In the early 21st century, Hudson has become a destination for the LGBTQ community. Many have opened new businesses, moving here from larger urban areas and have led the restoration of many of the city’s historic houses.
The community also features the Hudson Farmer’s Market, offering a variety of fresh organic vegetables and artisanal products from more than 30 local vendors.
Among the regional growers and producers, look out for a variety of stalls hocking veggies, fruits, herbs, eggs, meats, fish, nuts, mushrooms, baked goods, bread, honey, pickles, cut flowers and more. During the warm seasons, the market is outdoors; in the wintertime, indoors. These days, the market is spread over two parking lots, with plenty of social distancing. The market is open on Saturdays from 9 am to 1 pm from late April through mid-November at 6th Street and Columbia Street.

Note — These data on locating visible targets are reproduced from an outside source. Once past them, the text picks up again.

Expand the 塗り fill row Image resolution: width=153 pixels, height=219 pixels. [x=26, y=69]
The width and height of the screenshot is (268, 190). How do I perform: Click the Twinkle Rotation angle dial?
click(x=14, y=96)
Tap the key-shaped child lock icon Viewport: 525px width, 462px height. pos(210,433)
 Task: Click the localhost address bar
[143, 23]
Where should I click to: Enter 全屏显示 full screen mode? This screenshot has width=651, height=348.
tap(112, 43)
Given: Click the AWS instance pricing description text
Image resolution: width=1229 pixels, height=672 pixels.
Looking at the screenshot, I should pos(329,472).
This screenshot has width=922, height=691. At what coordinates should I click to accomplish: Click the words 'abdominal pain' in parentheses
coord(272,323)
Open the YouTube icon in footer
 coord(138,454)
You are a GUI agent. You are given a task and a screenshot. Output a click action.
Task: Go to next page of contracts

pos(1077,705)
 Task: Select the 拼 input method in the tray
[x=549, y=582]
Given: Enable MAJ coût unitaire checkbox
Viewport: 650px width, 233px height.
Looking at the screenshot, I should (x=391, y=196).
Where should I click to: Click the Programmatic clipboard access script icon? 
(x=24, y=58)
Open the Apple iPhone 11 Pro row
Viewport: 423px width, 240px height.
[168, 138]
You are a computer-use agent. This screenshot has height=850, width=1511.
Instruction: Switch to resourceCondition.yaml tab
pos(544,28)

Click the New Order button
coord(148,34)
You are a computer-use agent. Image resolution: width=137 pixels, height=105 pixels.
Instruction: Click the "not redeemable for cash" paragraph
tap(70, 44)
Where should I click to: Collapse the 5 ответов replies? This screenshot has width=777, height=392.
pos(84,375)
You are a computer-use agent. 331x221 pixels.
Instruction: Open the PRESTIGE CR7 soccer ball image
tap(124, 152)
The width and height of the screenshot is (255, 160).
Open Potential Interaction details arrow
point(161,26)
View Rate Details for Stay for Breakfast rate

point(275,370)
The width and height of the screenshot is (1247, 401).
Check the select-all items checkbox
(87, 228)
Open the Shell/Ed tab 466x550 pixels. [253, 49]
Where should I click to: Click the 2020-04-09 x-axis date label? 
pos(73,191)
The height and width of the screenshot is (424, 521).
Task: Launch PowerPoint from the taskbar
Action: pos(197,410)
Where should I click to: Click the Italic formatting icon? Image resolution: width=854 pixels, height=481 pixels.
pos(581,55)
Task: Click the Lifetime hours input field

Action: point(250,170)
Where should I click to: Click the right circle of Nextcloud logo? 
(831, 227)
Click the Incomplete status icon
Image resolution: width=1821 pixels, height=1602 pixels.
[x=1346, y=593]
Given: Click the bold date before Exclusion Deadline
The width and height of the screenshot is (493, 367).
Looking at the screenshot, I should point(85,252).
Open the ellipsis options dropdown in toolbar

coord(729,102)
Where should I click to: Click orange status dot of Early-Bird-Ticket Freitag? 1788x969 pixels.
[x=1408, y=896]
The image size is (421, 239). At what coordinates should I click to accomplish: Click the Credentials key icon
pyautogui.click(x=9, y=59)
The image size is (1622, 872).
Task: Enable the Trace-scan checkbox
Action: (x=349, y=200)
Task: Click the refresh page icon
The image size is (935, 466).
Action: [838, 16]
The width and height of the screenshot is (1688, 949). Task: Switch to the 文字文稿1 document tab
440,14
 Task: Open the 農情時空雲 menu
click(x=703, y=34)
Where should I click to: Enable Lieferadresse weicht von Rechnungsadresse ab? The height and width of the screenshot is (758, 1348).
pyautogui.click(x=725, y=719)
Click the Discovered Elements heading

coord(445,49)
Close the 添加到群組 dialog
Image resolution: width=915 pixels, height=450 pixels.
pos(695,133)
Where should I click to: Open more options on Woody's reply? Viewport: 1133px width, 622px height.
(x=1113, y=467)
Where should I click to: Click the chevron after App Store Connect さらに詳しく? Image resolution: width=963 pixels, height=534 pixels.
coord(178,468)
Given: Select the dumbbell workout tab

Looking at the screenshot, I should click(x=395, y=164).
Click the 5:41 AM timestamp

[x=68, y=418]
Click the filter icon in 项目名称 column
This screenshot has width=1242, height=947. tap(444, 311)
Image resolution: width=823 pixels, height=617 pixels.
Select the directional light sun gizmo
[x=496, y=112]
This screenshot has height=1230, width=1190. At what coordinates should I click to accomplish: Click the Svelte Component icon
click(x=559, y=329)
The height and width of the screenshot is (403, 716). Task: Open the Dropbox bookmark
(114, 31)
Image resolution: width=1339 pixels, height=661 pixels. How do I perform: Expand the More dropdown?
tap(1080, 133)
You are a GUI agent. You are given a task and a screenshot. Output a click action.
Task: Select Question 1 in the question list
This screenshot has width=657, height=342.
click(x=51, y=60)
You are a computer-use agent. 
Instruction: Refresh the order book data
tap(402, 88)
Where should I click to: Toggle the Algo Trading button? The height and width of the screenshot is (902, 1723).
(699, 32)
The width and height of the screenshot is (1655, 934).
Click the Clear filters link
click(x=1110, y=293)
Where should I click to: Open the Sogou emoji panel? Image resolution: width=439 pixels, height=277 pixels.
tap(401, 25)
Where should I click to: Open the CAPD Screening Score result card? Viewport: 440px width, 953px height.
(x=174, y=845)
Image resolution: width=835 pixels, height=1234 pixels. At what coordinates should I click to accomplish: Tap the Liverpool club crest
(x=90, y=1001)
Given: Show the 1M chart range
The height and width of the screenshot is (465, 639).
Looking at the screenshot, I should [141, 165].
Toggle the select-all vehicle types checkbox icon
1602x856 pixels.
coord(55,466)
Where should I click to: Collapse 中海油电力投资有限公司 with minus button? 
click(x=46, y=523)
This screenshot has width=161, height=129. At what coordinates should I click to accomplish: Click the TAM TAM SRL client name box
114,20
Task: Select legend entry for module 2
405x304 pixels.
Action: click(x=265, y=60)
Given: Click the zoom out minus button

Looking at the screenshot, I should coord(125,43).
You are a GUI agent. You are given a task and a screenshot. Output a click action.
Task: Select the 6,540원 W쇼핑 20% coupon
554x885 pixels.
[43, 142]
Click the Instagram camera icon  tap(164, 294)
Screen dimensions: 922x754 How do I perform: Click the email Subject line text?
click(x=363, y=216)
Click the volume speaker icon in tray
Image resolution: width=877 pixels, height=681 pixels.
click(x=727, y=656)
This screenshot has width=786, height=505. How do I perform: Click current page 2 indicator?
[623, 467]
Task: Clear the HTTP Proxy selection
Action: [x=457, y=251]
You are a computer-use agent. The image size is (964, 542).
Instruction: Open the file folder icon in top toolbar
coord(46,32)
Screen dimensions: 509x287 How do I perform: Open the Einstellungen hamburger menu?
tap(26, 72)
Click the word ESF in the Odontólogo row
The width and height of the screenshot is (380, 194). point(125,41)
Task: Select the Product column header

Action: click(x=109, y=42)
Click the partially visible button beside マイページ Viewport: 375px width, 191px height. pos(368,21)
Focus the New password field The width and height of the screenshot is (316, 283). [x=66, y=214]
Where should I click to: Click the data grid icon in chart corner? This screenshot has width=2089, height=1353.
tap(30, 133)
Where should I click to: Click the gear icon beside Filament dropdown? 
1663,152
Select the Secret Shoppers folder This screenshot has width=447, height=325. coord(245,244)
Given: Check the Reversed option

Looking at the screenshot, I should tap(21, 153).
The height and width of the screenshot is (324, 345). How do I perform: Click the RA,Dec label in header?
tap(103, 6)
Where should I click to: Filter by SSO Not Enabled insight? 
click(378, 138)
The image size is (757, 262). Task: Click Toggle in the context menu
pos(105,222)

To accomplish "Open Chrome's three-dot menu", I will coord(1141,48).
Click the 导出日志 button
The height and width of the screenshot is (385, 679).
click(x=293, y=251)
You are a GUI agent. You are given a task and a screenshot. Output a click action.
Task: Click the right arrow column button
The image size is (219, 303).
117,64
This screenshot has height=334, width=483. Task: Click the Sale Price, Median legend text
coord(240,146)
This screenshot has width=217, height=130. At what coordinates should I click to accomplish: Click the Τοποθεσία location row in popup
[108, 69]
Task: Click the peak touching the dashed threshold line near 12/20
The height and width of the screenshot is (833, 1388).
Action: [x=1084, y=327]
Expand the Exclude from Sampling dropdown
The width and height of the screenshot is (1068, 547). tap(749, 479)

Just five minutes outside of town is the Olana State Historic Site. The beautiful piece of property was the home of Frederick Edwin Church, a great American art figure of the 19th century. In a way, this property is the crown jewel of Hudson. The Olana State sits along the Hudson River Skywalk and includes pedestrian viewing stations on the bridge that allow for stunning pictures of the Hudson River and the Catskill Mountains. Nowadays, the property is owned by the New York State and managed by the non-profit organization, The Olana Preservation Inc. More than 150,000 visitors per year walk the grounds that had been designed and manicured by Church himself. These are the sights that inspired some of the most important paintings in American history. At the moment, the tours are still suspended, but the Olana State offers plenty of room for social distancing.
Cheers to a cautious re-opening, and to a new beginning for Hudson, New York!